THE IMMIGRATION ACTS



Heard at Field House

Decision & Reasons Promulgated

On 19 May 2016

On 8 th June 2016

 

 

 

 

Before

 

DEPUTY UPPER TRIBUNAL JUDGE CHAMBERLAIN

 

 

Between

 

Secretary of State for the home department

Appellant

 

And

 

OMOLOLA BASIRAT RAIMI

(anonymity direction NOT made)

Respondent

 

Representation :

 

For the Appellant: Mr. S. Kandola, Home Office Presenting Officer

For the Respondent: Mr. T. Ogunnubi, TM Legal Services

 

 

DECISION AND REASONS

 

1.              By way of a decision promulgated on 18 March 2016, the decision of the First-tier Tribunal promulgated on 28 August 2015 was set aside to be remade.

 

2.              For the purposes of this decision I refer to the Secretary of State as the Respondent and to Mrs. Raimi as the Appellant, reflecting their positions as they were before the First-tier Tribunal.

### Dataset excerpt
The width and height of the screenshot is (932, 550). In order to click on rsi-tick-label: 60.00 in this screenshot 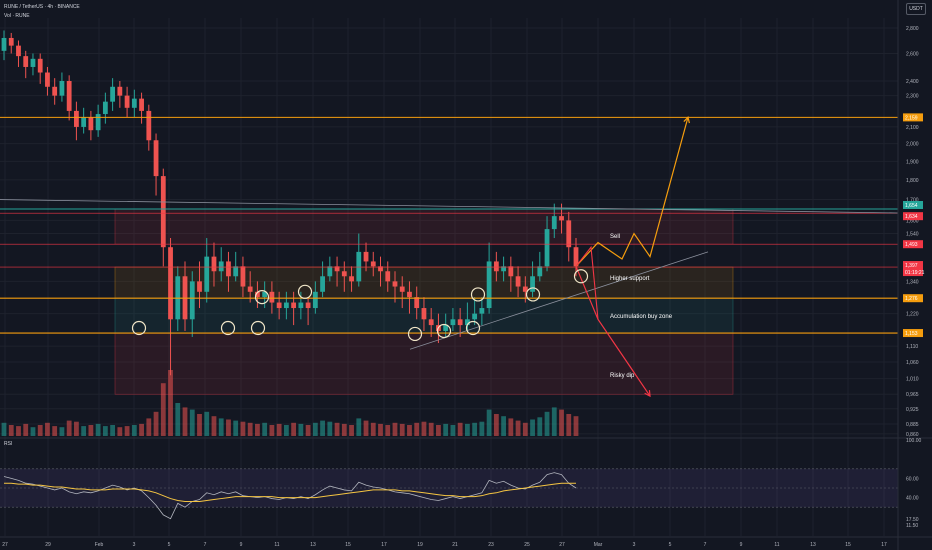, I will do `click(912, 479)`.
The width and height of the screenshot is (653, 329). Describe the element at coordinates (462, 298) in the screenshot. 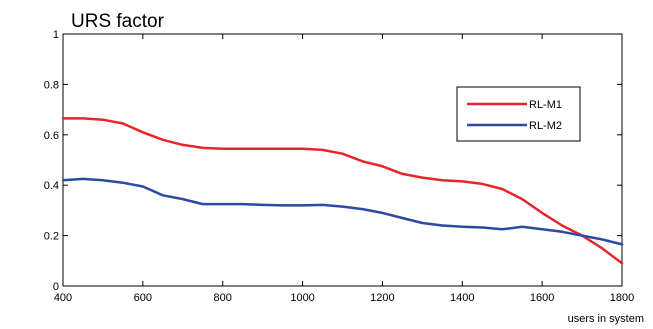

### Job item
Which people does the tribunal decision name? None of the data is needed here.

### Response to the exercise
- Deputy Upper Tribunal Judge Chamberlain
- Omolola Basirat Raimi
- Mr. S. Kandola
- Mr. T. Ogunnubi